§ Cel zadania:
Zamień, proszę, wszystkie wiersze poniższych rekordów w listę numerowaną, pomijając puste wiersze.

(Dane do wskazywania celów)
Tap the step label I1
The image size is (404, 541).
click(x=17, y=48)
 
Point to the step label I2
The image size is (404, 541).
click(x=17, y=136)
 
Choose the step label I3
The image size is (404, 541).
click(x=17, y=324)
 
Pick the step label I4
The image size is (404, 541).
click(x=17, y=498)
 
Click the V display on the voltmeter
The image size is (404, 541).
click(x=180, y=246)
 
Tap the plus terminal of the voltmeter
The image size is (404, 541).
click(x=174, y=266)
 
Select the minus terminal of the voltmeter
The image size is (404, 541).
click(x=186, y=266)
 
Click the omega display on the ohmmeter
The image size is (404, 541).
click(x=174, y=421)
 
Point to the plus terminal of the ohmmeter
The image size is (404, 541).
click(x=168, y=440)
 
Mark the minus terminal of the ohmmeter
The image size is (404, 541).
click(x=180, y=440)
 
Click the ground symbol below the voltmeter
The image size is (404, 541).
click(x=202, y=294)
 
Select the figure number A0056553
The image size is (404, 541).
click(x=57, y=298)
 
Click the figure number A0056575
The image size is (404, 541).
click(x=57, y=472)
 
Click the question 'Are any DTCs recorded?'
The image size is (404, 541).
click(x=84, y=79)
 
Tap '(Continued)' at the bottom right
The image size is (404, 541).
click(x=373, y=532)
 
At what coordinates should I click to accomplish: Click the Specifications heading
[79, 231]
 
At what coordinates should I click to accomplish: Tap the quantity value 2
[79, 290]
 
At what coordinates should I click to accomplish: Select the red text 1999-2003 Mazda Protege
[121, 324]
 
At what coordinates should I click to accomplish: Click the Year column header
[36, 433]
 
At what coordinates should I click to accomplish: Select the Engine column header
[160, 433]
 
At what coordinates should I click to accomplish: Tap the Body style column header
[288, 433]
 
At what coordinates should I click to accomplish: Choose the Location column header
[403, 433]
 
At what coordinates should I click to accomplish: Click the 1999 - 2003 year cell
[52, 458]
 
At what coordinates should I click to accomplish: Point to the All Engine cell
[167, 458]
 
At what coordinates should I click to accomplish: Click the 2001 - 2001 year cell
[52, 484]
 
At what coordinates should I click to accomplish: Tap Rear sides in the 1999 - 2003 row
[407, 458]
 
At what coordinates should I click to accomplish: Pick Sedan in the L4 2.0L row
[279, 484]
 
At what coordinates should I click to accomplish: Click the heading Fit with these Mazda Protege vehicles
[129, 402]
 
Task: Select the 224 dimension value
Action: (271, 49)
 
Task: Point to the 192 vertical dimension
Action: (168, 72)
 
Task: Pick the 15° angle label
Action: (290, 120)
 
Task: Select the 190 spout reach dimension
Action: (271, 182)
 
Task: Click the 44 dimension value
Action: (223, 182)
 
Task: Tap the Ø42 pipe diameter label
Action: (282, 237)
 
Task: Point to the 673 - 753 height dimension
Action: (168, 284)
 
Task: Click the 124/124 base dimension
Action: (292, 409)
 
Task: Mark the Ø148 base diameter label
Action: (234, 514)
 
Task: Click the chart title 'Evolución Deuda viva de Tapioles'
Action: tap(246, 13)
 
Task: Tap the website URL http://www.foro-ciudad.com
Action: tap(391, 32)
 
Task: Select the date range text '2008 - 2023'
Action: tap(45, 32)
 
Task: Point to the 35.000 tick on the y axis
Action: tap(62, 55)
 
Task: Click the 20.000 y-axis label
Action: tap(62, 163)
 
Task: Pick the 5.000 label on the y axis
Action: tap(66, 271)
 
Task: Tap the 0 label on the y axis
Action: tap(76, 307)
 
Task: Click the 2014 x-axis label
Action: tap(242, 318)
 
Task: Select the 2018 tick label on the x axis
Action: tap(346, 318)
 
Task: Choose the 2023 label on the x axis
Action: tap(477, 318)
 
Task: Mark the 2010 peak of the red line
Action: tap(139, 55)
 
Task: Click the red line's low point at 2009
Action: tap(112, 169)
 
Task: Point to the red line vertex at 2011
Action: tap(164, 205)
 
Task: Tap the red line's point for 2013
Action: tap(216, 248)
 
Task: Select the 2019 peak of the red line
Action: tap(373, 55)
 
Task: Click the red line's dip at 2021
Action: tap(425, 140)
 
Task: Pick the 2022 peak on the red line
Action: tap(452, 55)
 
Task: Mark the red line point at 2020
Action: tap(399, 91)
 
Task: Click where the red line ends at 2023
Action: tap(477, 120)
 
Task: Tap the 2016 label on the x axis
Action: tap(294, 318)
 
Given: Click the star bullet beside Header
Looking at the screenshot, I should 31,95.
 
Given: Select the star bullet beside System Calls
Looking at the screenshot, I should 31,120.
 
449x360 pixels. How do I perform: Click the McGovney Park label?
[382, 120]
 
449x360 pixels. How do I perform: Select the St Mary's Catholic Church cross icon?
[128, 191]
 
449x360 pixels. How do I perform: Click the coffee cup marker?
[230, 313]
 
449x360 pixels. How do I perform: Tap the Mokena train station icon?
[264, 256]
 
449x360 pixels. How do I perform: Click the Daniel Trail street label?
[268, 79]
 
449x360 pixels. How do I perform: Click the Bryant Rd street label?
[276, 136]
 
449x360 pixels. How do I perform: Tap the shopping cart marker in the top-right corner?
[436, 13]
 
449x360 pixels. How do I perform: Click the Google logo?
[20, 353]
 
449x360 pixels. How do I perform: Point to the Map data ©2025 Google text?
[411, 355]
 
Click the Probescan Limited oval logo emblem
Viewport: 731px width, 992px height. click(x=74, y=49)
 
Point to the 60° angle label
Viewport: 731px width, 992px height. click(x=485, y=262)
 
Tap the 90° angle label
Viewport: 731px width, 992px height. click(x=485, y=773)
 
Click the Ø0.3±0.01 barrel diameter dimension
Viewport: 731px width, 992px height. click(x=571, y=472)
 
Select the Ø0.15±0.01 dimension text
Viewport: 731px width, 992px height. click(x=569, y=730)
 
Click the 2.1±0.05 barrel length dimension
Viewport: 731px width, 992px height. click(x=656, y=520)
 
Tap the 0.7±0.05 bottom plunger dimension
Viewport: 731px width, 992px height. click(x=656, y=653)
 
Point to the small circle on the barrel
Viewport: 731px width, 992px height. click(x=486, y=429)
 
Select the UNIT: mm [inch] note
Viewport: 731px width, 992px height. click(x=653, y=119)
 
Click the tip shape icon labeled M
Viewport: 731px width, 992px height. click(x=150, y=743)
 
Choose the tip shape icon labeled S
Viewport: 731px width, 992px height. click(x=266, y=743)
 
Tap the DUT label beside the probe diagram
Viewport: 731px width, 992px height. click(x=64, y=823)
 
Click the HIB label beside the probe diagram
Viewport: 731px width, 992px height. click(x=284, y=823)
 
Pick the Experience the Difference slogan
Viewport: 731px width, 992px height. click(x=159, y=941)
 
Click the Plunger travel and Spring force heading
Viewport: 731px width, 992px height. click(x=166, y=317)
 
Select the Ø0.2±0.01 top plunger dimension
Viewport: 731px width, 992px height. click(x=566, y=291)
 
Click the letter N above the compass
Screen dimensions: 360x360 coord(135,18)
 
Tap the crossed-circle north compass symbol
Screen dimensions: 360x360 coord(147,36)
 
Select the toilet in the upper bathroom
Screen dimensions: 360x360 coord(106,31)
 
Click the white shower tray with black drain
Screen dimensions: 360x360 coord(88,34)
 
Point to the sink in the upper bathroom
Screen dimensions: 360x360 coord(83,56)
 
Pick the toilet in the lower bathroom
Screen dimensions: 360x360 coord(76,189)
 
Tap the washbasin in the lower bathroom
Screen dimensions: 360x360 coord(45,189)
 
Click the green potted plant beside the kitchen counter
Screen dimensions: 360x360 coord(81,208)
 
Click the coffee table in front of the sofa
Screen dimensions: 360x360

§ Rozwiązany problem:
1. Tap the step label I1
2. The image size is (404, 541).
3. click(x=17, y=48)
4. Point to the step label I2
5. The image size is (404, 541).
6. click(x=17, y=136)
7. Choose the step label I3
8. The image size is (404, 541).
9. click(x=17, y=324)
10. Pick the step label I4
11. The image size is (404, 541).
12. click(x=17, y=498)
13. Click the V display on the voltmeter
14. The image size is (404, 541).
15. click(x=180, y=246)
16. Tap the plus terminal of the voltmeter
17. The image size is (404, 541).
18. click(x=174, y=266)
19. Select the minus terminal of the voltmeter
20. The image size is (404, 541).
21. click(x=186, y=266)
22. Click the omega display on the ohmmeter
23. The image size is (404, 541).
24. click(x=174, y=421)
25. Point to the plus terminal of the ohmmeter
26. The image size is (404, 541).
27. click(x=168, y=440)
28. Mark the minus terminal of the ohmmeter
29. The image size is (404, 541).
30. click(x=180, y=440)
31. Click the ground symbol below the voltmeter
32. The image size is (404, 541).
33. click(x=202, y=294)
34. Select the figure number A0056553
35. The image size is (404, 541).
36. click(x=57, y=298)
37. Click the figure number A0056575
38. The image size is (404, 541).
39. click(x=57, y=472)
40. Click the question 'Are any DTCs recorded?'
41. The image size is (404, 541).
42. click(x=84, y=79)
43. Tap '(Continued)' at the bottom right
44. The image size is (404, 541).
45. click(x=373, y=532)
46. At what coordinates should I click to accomplish: Click the Specifications heading
47. [79, 231]
48. At what coordinates should I click to accomplish: Tap the quantity value 2
49. [79, 290]
50. At what coordinates should I click to accomplish: Select the red text 1999-2003 Mazda Protege
51. [121, 324]
52. At what coordinates should I click to accomplish: Click the Year column header
53. [36, 433]
54. At what coordinates should I click to accomplish: Select the Engine column header
55. [160, 433]
56. At what coordinates should I click to accomplish: Tap the Body style column header
57. [288, 433]
58. At what coordinates should I click to accomplish: Choose the Location column header
59. [403, 433]
60. At what coordinates should I click to accomplish: Click the 1999 - 2003 year cell
61. [52, 458]
62. At what coordinates should I click to accomplish: Point to the All Engine cell
63. [167, 458]
64. At what coordinates should I click to accomplish: Click the 2001 - 2001 year cell
65. [52, 484]
66. At what coordinates should I click to accomplish: Tap Rear sides in the 1999 - 2003 row
67. [407, 458]
68. At what coordinates should I click to accomplish: Pick Sedan in the L4 2.0L row
69. [279, 484]
70. At what coordinates should I click to accomplish: Click the heading Fit with these Mazda Protege vehicles
71. [129, 402]
72. Task: Select the 224 dimension value
73. Action: (271, 49)
74. Task: Point to the 192 vertical dimension
75. Action: (168, 72)
76. Task: Pick the 15° angle label
77. Action: (290, 120)
78. Task: Select the 190 spout reach dimension
79. Action: (271, 182)
80. Task: Click the 44 dimension value
81. Action: (223, 182)
82. Task: Tap the Ø42 pipe diameter label
83. Action: (282, 237)
84. Task: Point to the 673 - 753 height dimension
85. Action: (168, 284)
86. Task: Click the 124/124 base dimension
87. Action: (292, 409)
88. Task: Mark the Ø148 base diameter label
89. Action: (234, 514)
90. Task: Click the chart title 'Evolución Deuda viva de Tapioles'
91. Action: tap(246, 13)
92. Task: Tap the website URL http://www.foro-ciudad.com
93. Action: tap(391, 32)
94. Task: Select the date range text '2008 - 2023'
95. Action: tap(45, 32)
96. Task: Point to the 35.000 tick on the y axis
97. Action: tap(62, 55)
98. Task: Click the 20.000 y-axis label
99. Action: tap(62, 163)
100. Task: Pick the 5.000 label on the y axis
101. Action: tap(66, 271)
102. Task: Tap the 0 label on the y axis
103. Action: tap(76, 307)
104. Task: Click the 2014 x-axis label
105. Action: tap(242, 318)
106. Task: Select the 2018 tick label on the x axis
107. Action: tap(346, 318)
108. Task: Choose the 2023 label on the x axis
109. Action: tap(477, 318)
110. Task: Mark the 2010 peak of the red line
111. Action: tap(139, 55)
112. Task: Click the red line's low point at 2009
113. Action: tap(112, 169)
114. Task: Point to the red line vertex at 2011
115. Action: tap(164, 205)
116. Task: Tap the red line's point for 2013
117. Action: tap(216, 248)
118. Task: Select the 2019 peak of the red line
119. Action: tap(373, 55)
120. Task: Click the red line's dip at 2021
121. Action: tap(425, 140)
122. Task: Pick the 2022 peak on the red line
123. Action: tap(452, 55)
124. Task: Mark the red line point at 2020
125. Action: tap(399, 91)
126. Task: Click where the red line ends at 2023
127. Action: tap(477, 120)
128. Task: Tap the 2016 label on the x axis
129. Action: tap(294, 318)
130. Given: Click the star bullet beside Header
131. Looking at the screenshot, I should 31,95.
132. Given: Select the star bullet beside System Calls
133. Looking at the screenshot, I should 31,120.
134. 449x360 pixels. How do I perform: Click the McGovney Park label?
135. [382, 120]
136. 449x360 pixels. How do I perform: Select the St Mary's Catholic Church cross icon?
137. [128, 191]
138. 449x360 pixels. How do I perform: Click the coffee cup marker?
139. [230, 313]
140. 449x360 pixels. How do I perform: Tap the Mokena train station icon?
141. [264, 256]
142. 449x360 pixels. How do I perform: Click the Daniel Trail street label?
143. [268, 79]
144. 449x360 pixels. How do I perform: Click the Bryant Rd street label?
145. [276, 136]
146. 449x360 pixels. How do I perform: Tap the shopping cart marker in the top-right corner?
147. [436, 13]
148. 449x360 pixels. How do I perform: Click the Google logo?
149. [20, 353]
150. 449x360 pixels. How do I perform: Point to the Map data ©2025 Google text?
151. [411, 355]
152. Click the Probescan Limited oval logo emblem
153. Viewport: 731px width, 992px height. click(x=74, y=49)
154. Point to the 60° angle label
155. Viewport: 731px width, 992px height. click(x=485, y=262)
156. Tap the 90° angle label
157. Viewport: 731px width, 992px height. click(x=485, y=773)
158. Click the Ø0.3±0.01 barrel diameter dimension
159. Viewport: 731px width, 992px height. click(x=571, y=472)
160. Select the Ø0.15±0.01 dimension text
161. Viewport: 731px width, 992px height. click(x=569, y=730)
162. Click the 2.1±0.05 barrel length dimension
163. Viewport: 731px width, 992px height. click(x=656, y=520)
164. Tap the 0.7±0.05 bottom plunger dimension
165. Viewport: 731px width, 992px height. click(x=656, y=653)
166. Point to the small circle on the barrel
167. Viewport: 731px width, 992px height. click(x=486, y=429)
168. Select the UNIT: mm [inch] note
169. Viewport: 731px width, 992px height. click(x=653, y=119)
170. Click the tip shape icon labeled M
171. Viewport: 731px width, 992px height. click(x=150, y=743)
172. Choose the tip shape icon labeled S
173. Viewport: 731px width, 992px height. click(x=266, y=743)
174. Tap the DUT label beside the probe diagram
175. Viewport: 731px width, 992px height. click(x=64, y=823)
176. Click the HIB label beside the probe diagram
177. Viewport: 731px width, 992px height. click(x=284, y=823)
178. Pick the Experience the Difference slogan
179. Viewport: 731px width, 992px height. click(x=159, y=941)
180. Click the Plunger travel and Spring force heading
181. Viewport: 731px width, 992px height. click(x=166, y=317)
182. Select the Ø0.2±0.01 top plunger dimension
183. Viewport: 731px width, 992px height. click(x=566, y=291)
184. Click the letter N above the compass
185. Screen dimensions: 360x360 coord(135,18)
186. Tap the crossed-circle north compass symbol
187. Screen dimensions: 360x360 coord(147,36)
188. Select the toilet in the upper bathroom
189. Screen dimensions: 360x360 coord(106,31)
190. Click the white shower tray with black drain
191. Screen dimensions: 360x360 coord(88,34)
192. Point to the sink in the upper bathroom
193. Screen dimensions: 360x360 coord(83,56)
194. Pick the toilet in the lower bathroom
195. Screen dimensions: 360x360 coord(76,189)
196. Tap the washbasin in the lower bathroom
197. Screen dimensions: 360x360 coord(45,189)
198. Click the green potted plant beside the kitchen counter
199. Screen dimensions: 360x360 coord(81,208)
200. Click the coffee table in front of the sofa
201. Screen dimensions: 360x360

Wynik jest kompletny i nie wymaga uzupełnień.